Recruiting millennials
Schafer also insists that embracing high-tech solutions is critical to recruiting new workers, especially from a population that has grown up with tablets, smartphones and other internet-connected devices.
A former offshore platform worker herself, Schafer explained the drudgery of being stuck out to sea for six-week stints, away from family and friends. It’s a tough sell to skilled college graduates who have other options, she argued, so Emerson is nudging companies toward testing technologies to limit the need for humans to serve such long stretches offshore.
"We’re just now starting to see customers start to test that sort of technology, because some have shared that it’s going to save them 40 or 50 percent on some of the capex of their facilities," she said.
In a new study by Accenture Strategy, analysts urge oil and gas companies to look for ways to use advanced technologies not only to address future staffing shortages but to make the work more appealing for the next generation. Factoring in baby boomer retirements, the blowback from mass layoffs during the most recent oil price bust and emerging industries, authors of the report predict a shortage of 12,500 to 25,000 "petrotechnical professionals" by 2025. The analysts think the industry needs up to 12,000 data scientists "immediately."
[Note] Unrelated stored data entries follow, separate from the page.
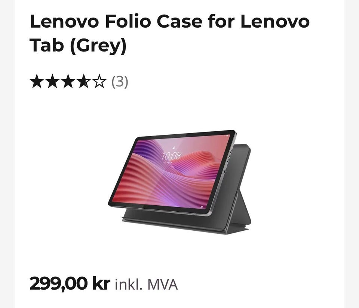359x308 pixels.
Task: Click the camera icon on tablet screen corner
Action: (x=202, y=206)
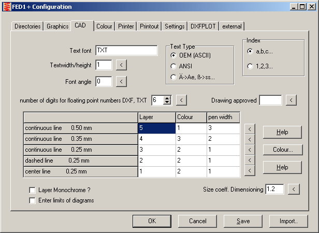Click the arrow button beside Font angle

point(120,81)
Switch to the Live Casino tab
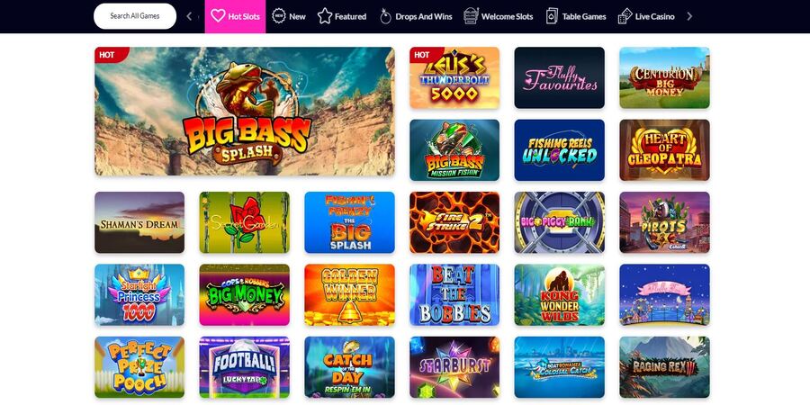The height and width of the screenshot is (405, 810). click(646, 16)
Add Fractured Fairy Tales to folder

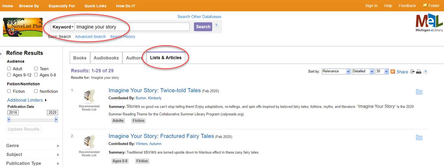pyautogui.click(x=419, y=138)
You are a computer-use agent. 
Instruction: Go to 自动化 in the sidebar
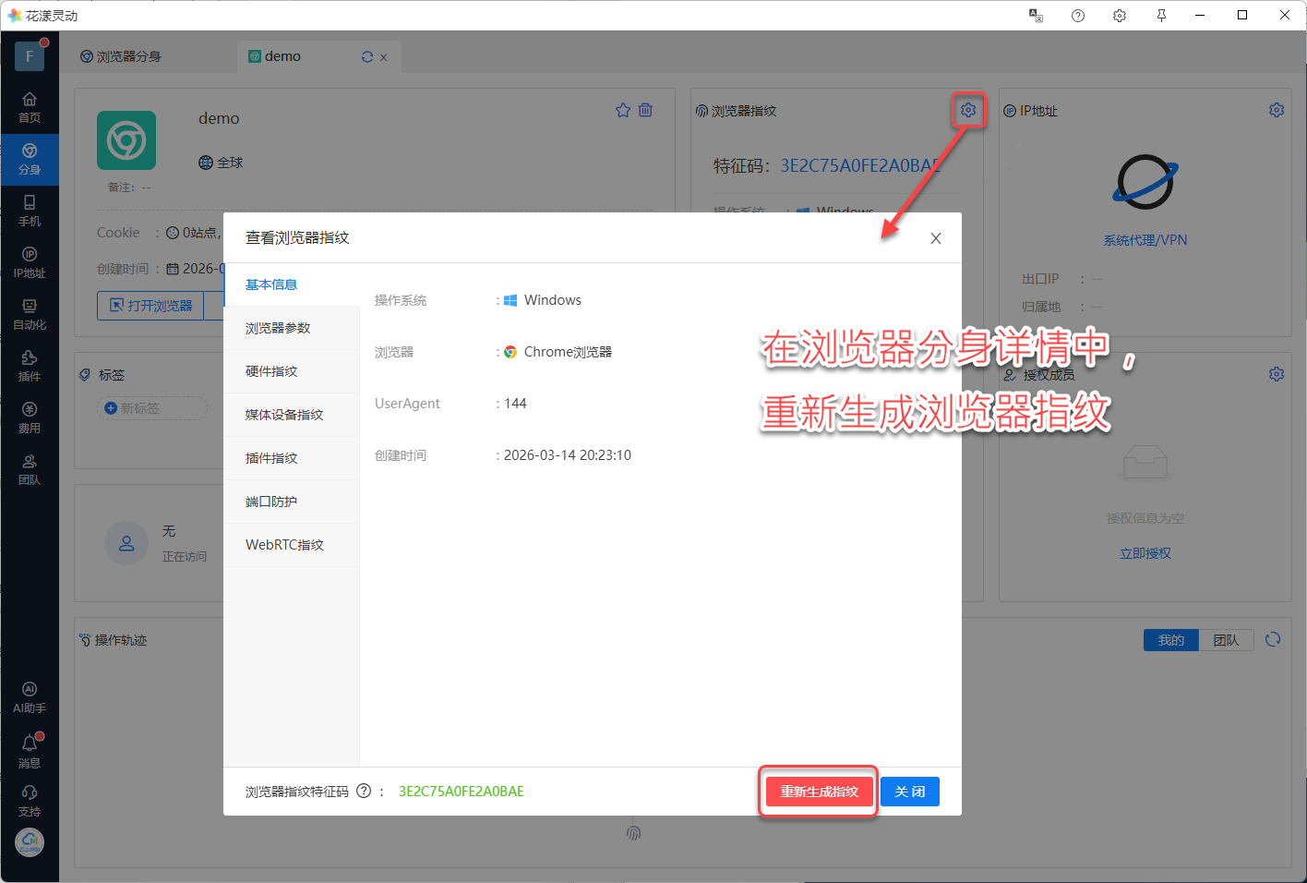[30, 314]
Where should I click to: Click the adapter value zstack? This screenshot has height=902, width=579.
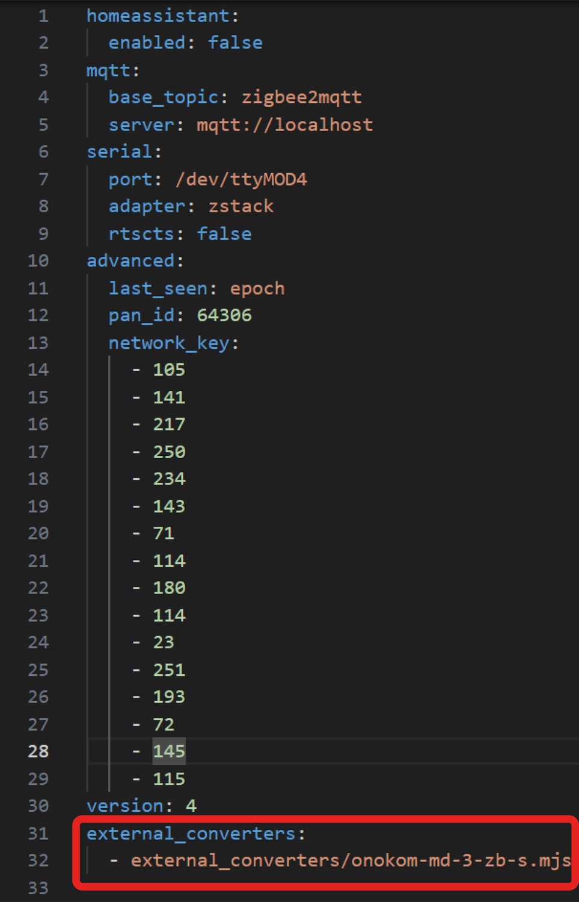[240, 206]
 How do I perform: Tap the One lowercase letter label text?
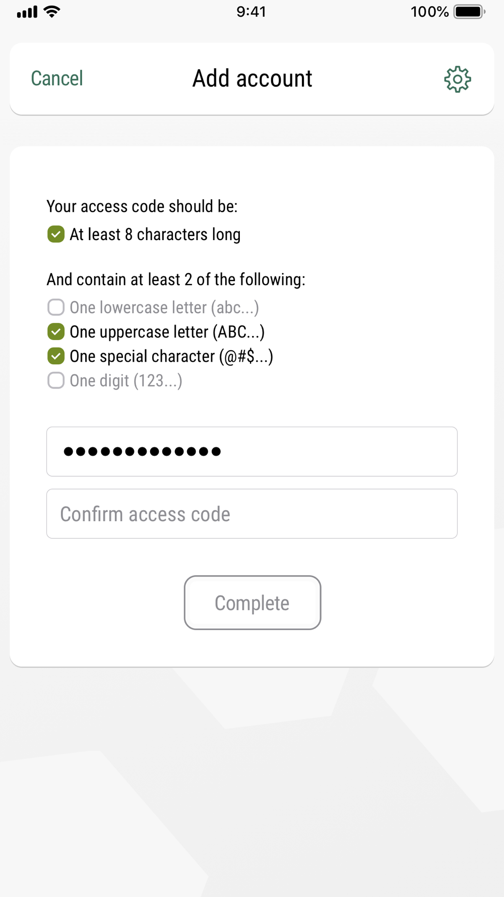click(x=164, y=308)
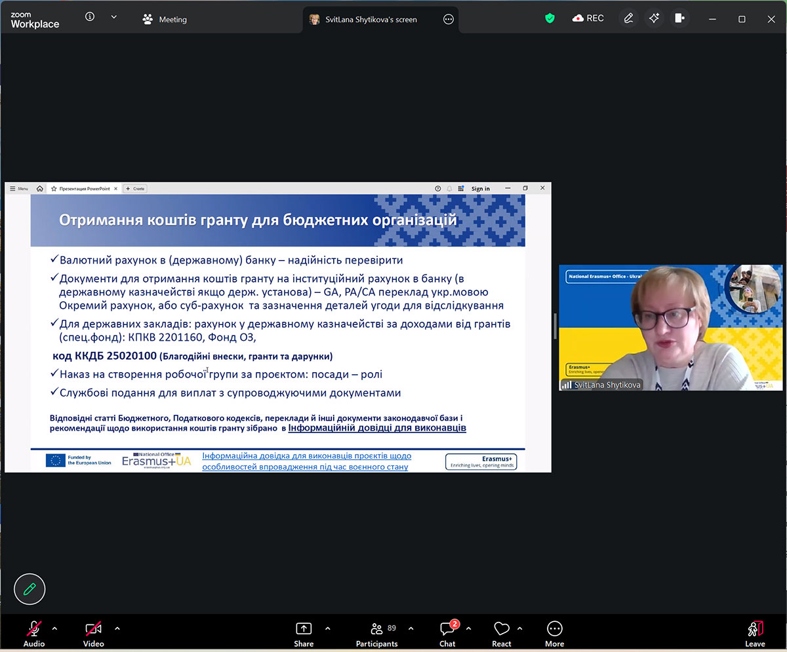Image resolution: width=787 pixels, height=652 pixels.
Task: Select the Meeting tab
Action: 165,20
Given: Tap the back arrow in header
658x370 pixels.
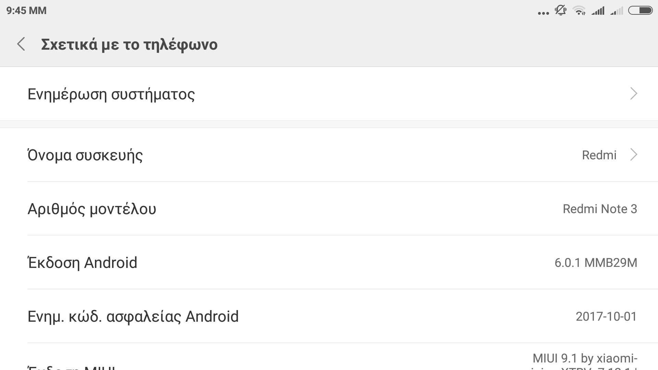Looking at the screenshot, I should pyautogui.click(x=21, y=44).
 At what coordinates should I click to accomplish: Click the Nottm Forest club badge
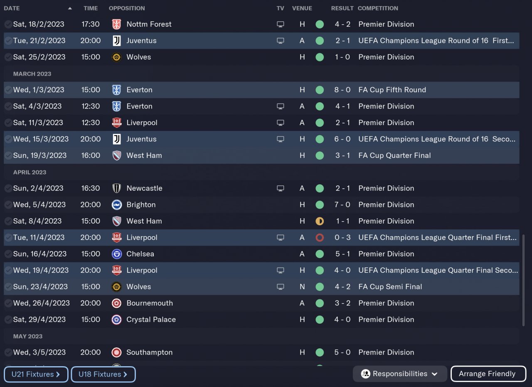(x=117, y=24)
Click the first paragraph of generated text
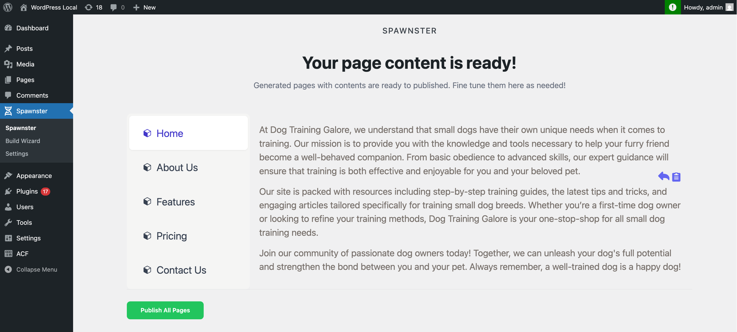 coord(465,150)
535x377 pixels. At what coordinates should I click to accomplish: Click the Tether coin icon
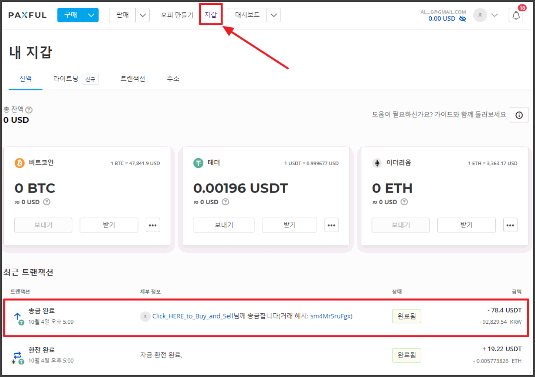tap(198, 163)
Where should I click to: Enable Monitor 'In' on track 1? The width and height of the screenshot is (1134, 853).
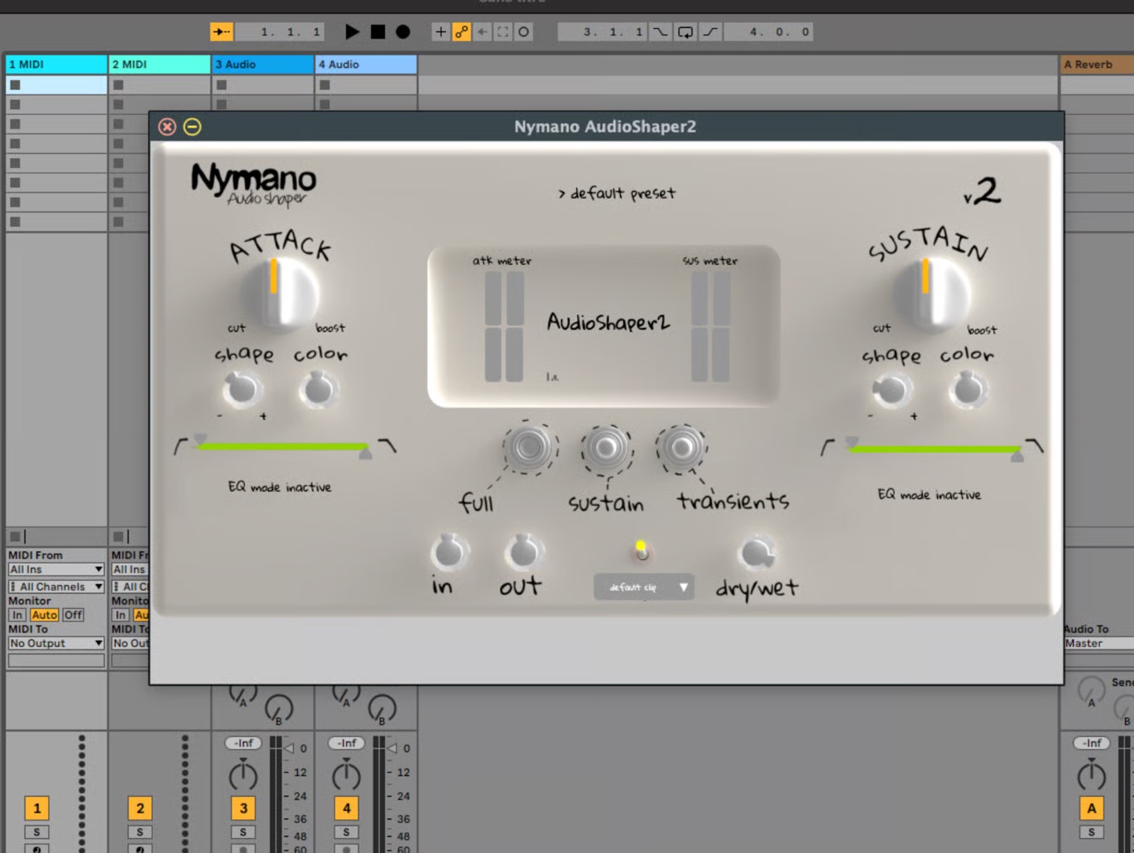pos(17,615)
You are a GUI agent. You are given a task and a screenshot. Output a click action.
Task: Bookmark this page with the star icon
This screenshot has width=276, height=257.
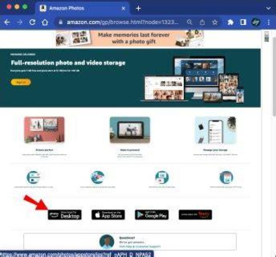pos(215,22)
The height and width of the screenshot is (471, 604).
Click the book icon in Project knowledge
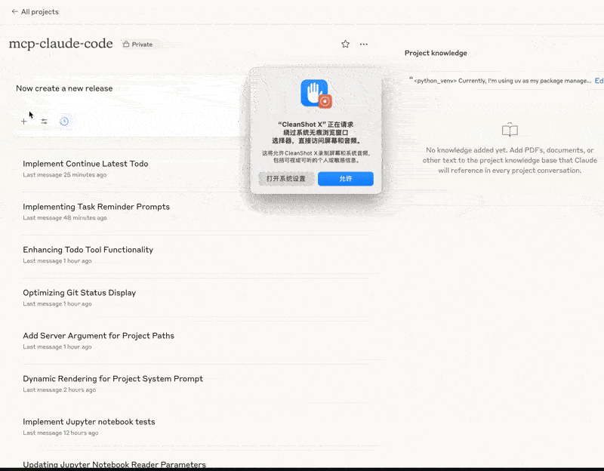point(510,130)
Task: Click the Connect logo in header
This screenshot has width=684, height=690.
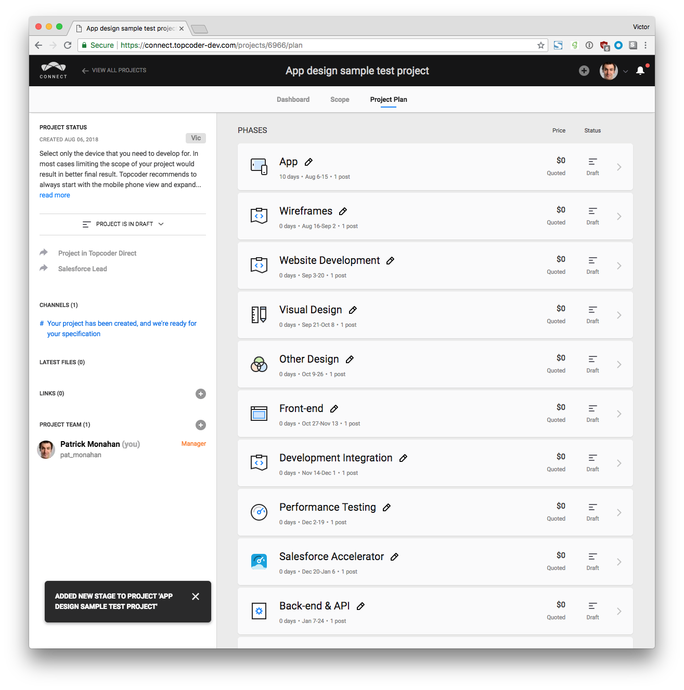Action: (54, 71)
"New technologies can play an essential role in attracting and developing digitally curious talent," Accenture Strategy says. "Digital platforms, cloud-based collaboration tools, and peer-developed training that is delivered via streaming video can create more engaging, satisfying work environments and accelerate workforce productivity."
Brower at Astro Technology makes the safety argument for new technology and is pushing companies he works with to take lessons from aerospace.
"Oil and gas is more brute force versus finesse in aerospace," he explained. "Brute force has got its place, it really does, but finesse is what really keeps you out of trouble, and you have to have some level of sophistication, and the oil companies are starting to come around to that."
Finesse solutions Brower is selling include ultra-sophisticated, fiber-optic sensors that can be attached to pipelines and give workers hundreds of miles away instant readings on temperature, pressure and vibration, detecting signs of potential problems long before they arise. Robot divers with near-human hand dexterity will come next, he hopes.
Cheap oil and changing labor patterns are moving the industry closer to his way of thinking, Brower believes. "We’re starting to get a lot of headway," he said.